[Task directions] Copy each line in the data below that contains the word "Collapse".

[Records shown]
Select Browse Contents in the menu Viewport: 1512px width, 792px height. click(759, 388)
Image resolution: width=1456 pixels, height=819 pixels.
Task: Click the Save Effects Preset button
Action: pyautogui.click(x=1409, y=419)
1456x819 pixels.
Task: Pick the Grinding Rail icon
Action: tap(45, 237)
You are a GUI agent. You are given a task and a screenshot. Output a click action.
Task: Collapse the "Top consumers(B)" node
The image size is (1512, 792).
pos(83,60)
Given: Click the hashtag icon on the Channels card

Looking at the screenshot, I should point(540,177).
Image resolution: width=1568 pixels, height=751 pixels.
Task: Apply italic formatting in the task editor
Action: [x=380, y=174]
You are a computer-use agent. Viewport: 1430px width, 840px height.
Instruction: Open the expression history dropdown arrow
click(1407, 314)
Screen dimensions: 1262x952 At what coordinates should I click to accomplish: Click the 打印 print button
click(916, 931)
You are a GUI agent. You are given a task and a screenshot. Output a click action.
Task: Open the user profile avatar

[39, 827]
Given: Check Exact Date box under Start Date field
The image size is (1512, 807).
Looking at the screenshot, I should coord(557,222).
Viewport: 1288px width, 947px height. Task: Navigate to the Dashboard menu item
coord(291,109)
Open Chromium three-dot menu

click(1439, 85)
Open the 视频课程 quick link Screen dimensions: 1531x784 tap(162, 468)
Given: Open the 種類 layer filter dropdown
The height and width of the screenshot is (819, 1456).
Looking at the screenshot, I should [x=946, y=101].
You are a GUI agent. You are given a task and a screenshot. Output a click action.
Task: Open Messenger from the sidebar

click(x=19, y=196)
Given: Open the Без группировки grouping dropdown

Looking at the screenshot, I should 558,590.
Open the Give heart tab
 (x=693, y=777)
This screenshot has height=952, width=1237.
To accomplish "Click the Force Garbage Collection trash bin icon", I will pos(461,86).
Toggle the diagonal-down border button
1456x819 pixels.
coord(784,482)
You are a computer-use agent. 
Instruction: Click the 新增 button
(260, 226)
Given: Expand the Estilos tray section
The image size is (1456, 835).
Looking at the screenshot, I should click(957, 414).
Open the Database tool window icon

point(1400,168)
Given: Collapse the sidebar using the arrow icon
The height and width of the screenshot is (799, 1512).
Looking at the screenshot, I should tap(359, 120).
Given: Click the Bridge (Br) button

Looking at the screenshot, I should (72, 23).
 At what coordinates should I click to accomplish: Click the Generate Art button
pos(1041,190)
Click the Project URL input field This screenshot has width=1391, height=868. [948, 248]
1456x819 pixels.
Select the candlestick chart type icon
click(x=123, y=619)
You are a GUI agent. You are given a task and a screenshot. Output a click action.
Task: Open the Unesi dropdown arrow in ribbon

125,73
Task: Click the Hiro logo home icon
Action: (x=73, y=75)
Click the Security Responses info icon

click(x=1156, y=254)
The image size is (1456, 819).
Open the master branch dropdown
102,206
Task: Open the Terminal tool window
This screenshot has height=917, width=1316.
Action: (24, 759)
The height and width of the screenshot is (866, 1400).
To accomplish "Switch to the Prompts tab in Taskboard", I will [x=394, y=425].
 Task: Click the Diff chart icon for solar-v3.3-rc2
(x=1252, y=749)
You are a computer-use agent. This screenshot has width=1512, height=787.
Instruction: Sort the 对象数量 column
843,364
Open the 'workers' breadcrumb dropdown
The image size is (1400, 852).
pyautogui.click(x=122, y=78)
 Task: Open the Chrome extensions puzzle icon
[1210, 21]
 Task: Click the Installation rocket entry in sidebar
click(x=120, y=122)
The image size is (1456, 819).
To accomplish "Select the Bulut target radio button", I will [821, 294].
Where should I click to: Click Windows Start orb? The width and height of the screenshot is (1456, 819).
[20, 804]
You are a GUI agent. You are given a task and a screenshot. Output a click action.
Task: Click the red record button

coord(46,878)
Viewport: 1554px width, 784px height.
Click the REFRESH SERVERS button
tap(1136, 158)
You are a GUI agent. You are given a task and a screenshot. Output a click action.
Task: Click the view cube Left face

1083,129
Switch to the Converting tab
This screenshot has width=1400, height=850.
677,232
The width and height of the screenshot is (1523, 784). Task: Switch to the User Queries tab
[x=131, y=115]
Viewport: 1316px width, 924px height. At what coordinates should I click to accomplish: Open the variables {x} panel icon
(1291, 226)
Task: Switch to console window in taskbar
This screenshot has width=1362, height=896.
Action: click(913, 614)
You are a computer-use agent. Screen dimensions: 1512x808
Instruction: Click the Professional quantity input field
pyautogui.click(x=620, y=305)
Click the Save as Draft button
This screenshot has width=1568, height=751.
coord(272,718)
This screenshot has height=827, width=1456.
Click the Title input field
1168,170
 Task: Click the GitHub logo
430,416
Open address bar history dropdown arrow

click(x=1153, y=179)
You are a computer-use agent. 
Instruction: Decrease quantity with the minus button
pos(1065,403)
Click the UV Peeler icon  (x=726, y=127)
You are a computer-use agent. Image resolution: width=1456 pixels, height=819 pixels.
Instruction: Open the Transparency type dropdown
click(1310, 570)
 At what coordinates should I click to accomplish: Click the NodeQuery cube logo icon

[Problem solution]
Task: Collapse the "Top consumers(B)" node
Given: Collapse the sidebar using the arrow icon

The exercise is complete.